The evidence is promising but not airtight. In studies focused on preventing antibiotic-associated diarrhea, high-dose probiotics (5 billion colony-forming units or more per day) were more effective than lower doses. The two strains with the strongest evidence are Saccharomyces boulardii and Lactobacillus rhamnosus, at doses ranging from 5 to 40 billion CFUs per day. In pooled data, you’d need to treat about 6 people with high-dose probiotics to prevent one case of antibiotic diarrhea, and probiotics may shorten the duration by roughly a day.

For adults, trying a probiotic supplement alongside your antibiotic is unlikely to cause harm. People with weakened immune systems should avoid probiotic supplements, however, because the live organisms can occasionally cause infections in that group. For children, it’s best to check with their pediatrician before adding anything to the regimen.

Diarrhea in Children on Amoxicillin

Amoxicillin is one of the most commonly prescribed antibiotics for kids, and about 1 in 5 children who take any antibiotic will develop diarrhea. Children under two are especially prone. If the diarrhea is mild and your child is otherwise acting normally, you can manage it at home. Offer water frequently rather than juice. If your child is in diapers, the frequent loose stools can quickly cause a painful rash. Wash the area gently with water, pat dry, and apply a barrier cream like petroleum jelly or zinc oxide after each change.

Don’t give children anti-diarrheal medications like loperamide unless specifically directed by a doctor. These drugs slow gut motility, which can worsen inflammation if there’s a more serious process happening in the intestines. For infants, oral rehydration solutions designed for children (like Pedialyte) are preferable to water alone because they replace both fluids and electrolytes in the right proportions.

When Diarrhea Signals a Bigger Problem

In rare cases, antibiotic use can trigger an overgrowth of a harmful bacterium called Clostridioides difficile (C. diff). This happens when antibiotics clear out enough of the normal gut bacteria that C. diff, which is naturally resistant to many antibiotics, multiplies unchecked. Amoxicillin carries a lower C. diff risk compared to some other antibiotics like fluoroquinolones or clindamycin, but the risk isn’t zero.

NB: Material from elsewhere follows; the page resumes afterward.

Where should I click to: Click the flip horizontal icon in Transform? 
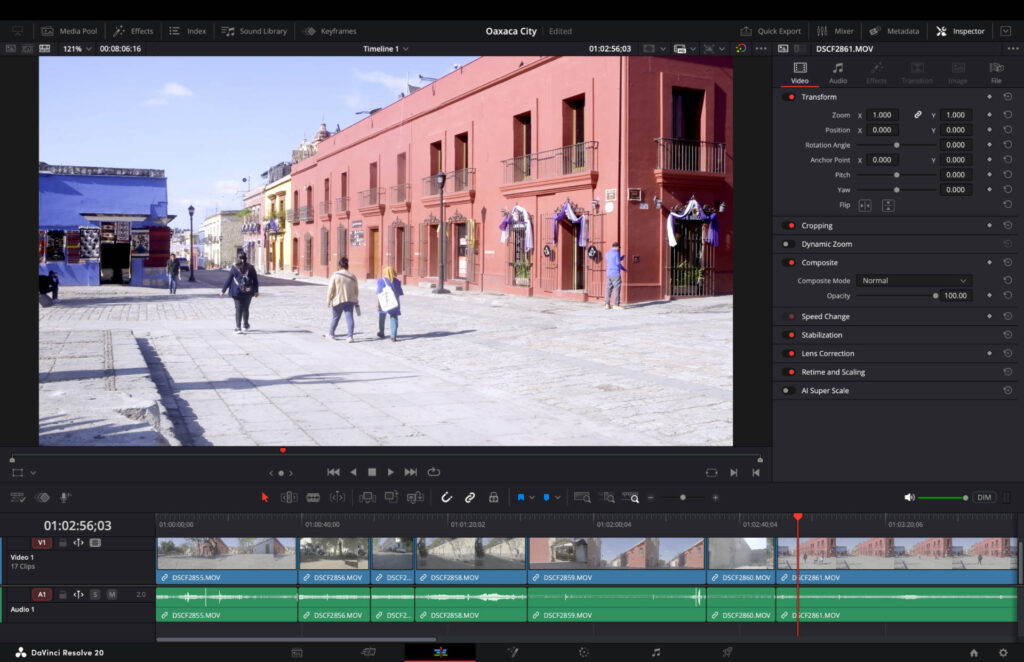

C. diff diarrhea tends to be more severe: watery, frequent (sometimes 10 or more times a day), and often accompanied by cramping, fever, and occasionally blood or mucus. If your diarrhea is worsening rather than improving, lasts more than two days, or comes with any of those additional symptoms, contact your healthcare provider. Stools that are black, tarry, or bloody always warrant a call. C. diff requires specific treatment, and catching it early leads to better outcomes.